Lessons Learned from 6 Years of IO Scheduling at ScyllaDB
Scheduling requests of any kind always serves one purpose: gain control over the priorities of those requests. In the priority-less system, there’s no need to schedule; just putting whatever arrives into the queue and waiting until it finishes is enough.
I’m a principal engineer for ScyllaDB, an open source NoSQL database for data-intensive applications that require high performance and low latency. When serving IO requests in ScyllaDB, we cannot afford to just throw those requests into the disk and wait for them to complete. In ScyllaDB, different types of IO flows have different priorities.
For example, reading from disk to respond to a user query is likely a “synchronous” operation in the sense that a client really waits for it to happen, even though the CPU is most likely busy with something else. In this case, if there’s some IO running at the time the query request comes in, ScyllaDB must do its best to let the query request get served in a timely manner, even if this means submitting it into the disk ahead of something else.
Generally speaking, we can say that OLTP workloads are synchronous in the aforementioned sense and are thus latency-sensitive. This is somewhat opposite to OLAP workloads, which can tolerate higher latency as long as they get sufficient throughput.

Target position records:
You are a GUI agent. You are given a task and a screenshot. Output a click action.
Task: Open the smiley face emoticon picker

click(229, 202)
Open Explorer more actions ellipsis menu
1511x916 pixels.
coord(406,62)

STATED TASK 1: Please list every acronym written entirely in capital letters that appears in the text on IO scheduling at ScyllaDB, in order of first appearance.
STATED TASK 2: Resume the text on IO scheduling at ScyllaDB, picking up right after its final sentence.
The records aren't needed for anything that comes after them.

EXERCISE RESULT 1: IO, CPU, OLTP, OLAP

EXERCISE RESULT 2:
Seastar’s IO Scheduler
ScyllaDB implements its IO scheduler as a part of the Seastar framework library. Seastar is an advanced, open source C++ framework for high-performance server applications on modern hardware. When submitted, an IO request is passed into the Seastar IO scheduler, where it finds its place in one of several queues and eventually gets dispatched into the disk.
Well, not exactly into the disk. ScyllaDB does its IO over files that reside on a filesystem. So when we say “request is sent into a disk,” we really mean that the request is sent into the Linux kernel AIO, then it goes into a filesystem, then to the Linux kernel IO-scheduler, and only then to the disk.
The scheduler’s goal is to ensure that requests are served in a timely manner according to the assigned priorities. To maintain the fairness between priorities, the IO scheduler maintains a set of request queues. When a request arrives, the target queue is selected based on the request priority. Later, when dispatching, the scheduler uses a virtual-runtime-like algorithm to balance between queues (read — priorities), but that topic is beyond the scope of this article.
The critical parameter of the scheduler is called the “latency goal.” That is the time after which the disk is guaranteed to have processed all the requests submitted so far. The new request, if it arrives, can be dispatched immediately and, in turn, be completed no later than after the “latency goal” time elapses.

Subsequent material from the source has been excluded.